Michael Mosley's life-changing tips on how you can sleep more soundly and pep up your love life

Part 2 of our major new series celebrating our much-loved writer and his gloriously simple science-backed advice that transformed Britain’s health... In  Part 1: Dr Mosley's 160 life-changing weight loss tips to transform your health

The massive outpouring of public grief for Dr Michael Mosley has been peppered with heartfelt stories of gratitude from the tens of thousands of people whose lives have been transformed by following his advice.

In tribute to his impact on the nation’s health, the Mail has compiled 160 of his most life-changing tips in a three-part series. Today we put the spotlight on sleep and sex.
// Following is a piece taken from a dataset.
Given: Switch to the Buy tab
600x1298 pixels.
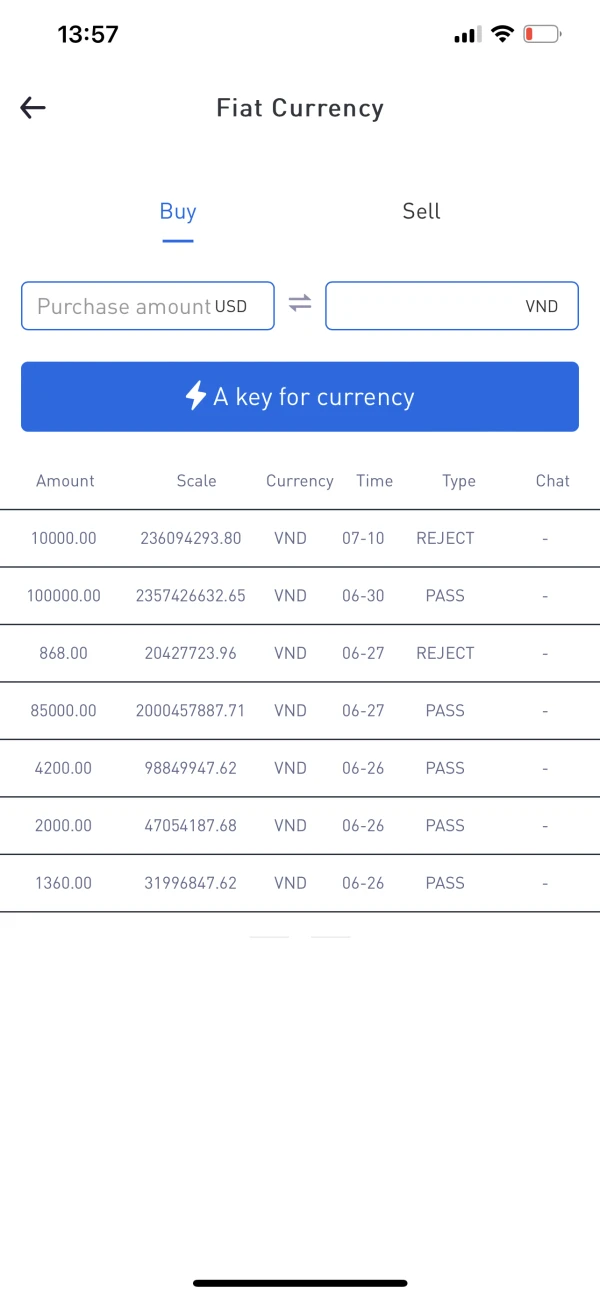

Like weight loss, sleep held an enduring fascination for Dr Mosley who was tormented by insomnia for nearly 30 years, ultimately resolving his sleep issues through judicious application of his own methods.

Here are his scientifically-backed tweaks to get you sleeping soundly through the night – and some tried and tested ways to boost your libido.
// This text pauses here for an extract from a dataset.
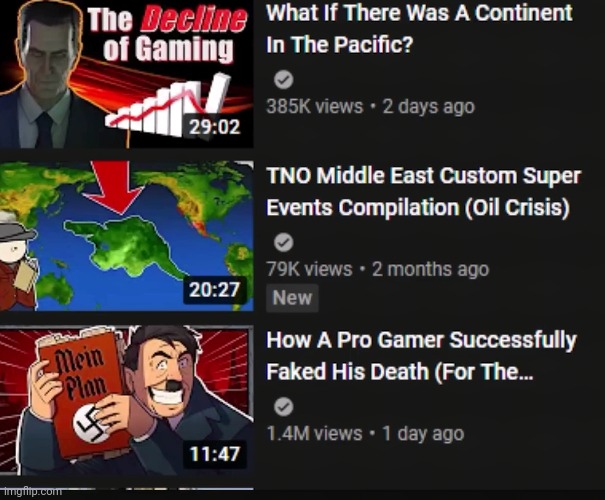Click the 11:47 duration badge
The height and width of the screenshot is (500, 605).
[x=215, y=454]
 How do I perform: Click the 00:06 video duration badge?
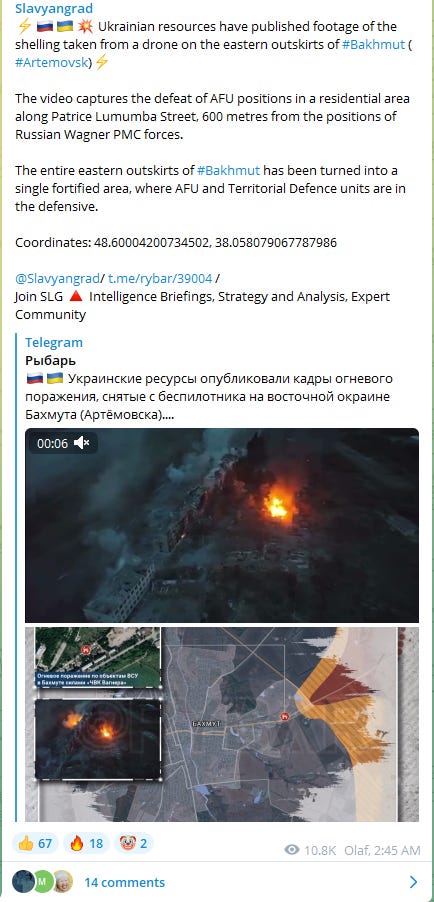[52, 444]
Dr Michael Mosley, who struggled with insomnia for nearly 30 years, with his wife Clare Bailey

Dr Michael Mosley, who struggled with insomnia for nearly 30 years, with his wife Clare Bailey

No more lie-ins

The single most important change you can make to maximise your chance of getting more deep sleep is to stick to a regular sleep schedule – going to sleep and waking up at the same time every day.

Studies show people with irregular sleep patterns may have a higher risk of dementia and a weekend lie-in will only mess up the body’s natural circadian rhythms. This might not be a problem when you’re young, or if you are lucky enough to sleep well, but if you’re prone to insomnia, this shortfall could be enough to tip you into a run of bad nights.

Go to bed later

If you suffer from insomnia, the time spent in bed awake can be stressful enough to set up a bad pattern of behaviours which puts your brain in stress mode whenever your head hits the pillow.
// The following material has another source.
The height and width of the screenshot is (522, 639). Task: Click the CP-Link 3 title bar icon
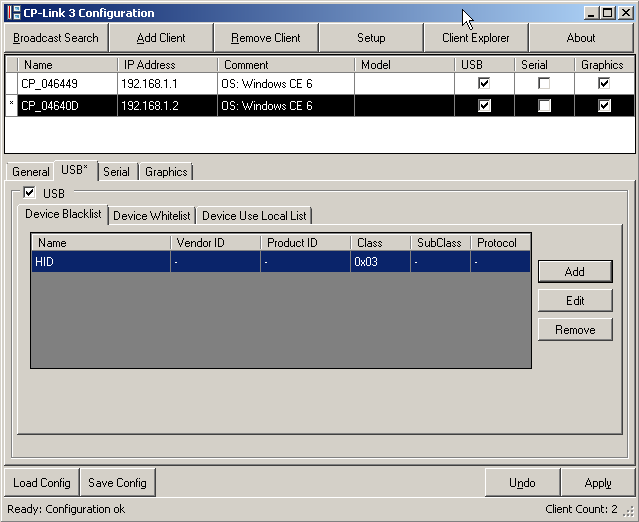click(14, 13)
One of the most effective ways to break this vicious cycle is to spend LESS time in bed. This is called sleep restriction therapy.

The idea is that restricting the amount of time you spend in bed intensifies your urge to sleep, so after a few days of this, when your head does hit the pillow, you drop off quickly into a deep and restorative sleep.

With practice, your brain re-learns to associate being in bed with being asleep, rather than stress about not sleeping.

It’s not easy, but it is powerfully effective. Even the most stubborn cases of insomnia can be shifted – often with the support of a sleep specialist.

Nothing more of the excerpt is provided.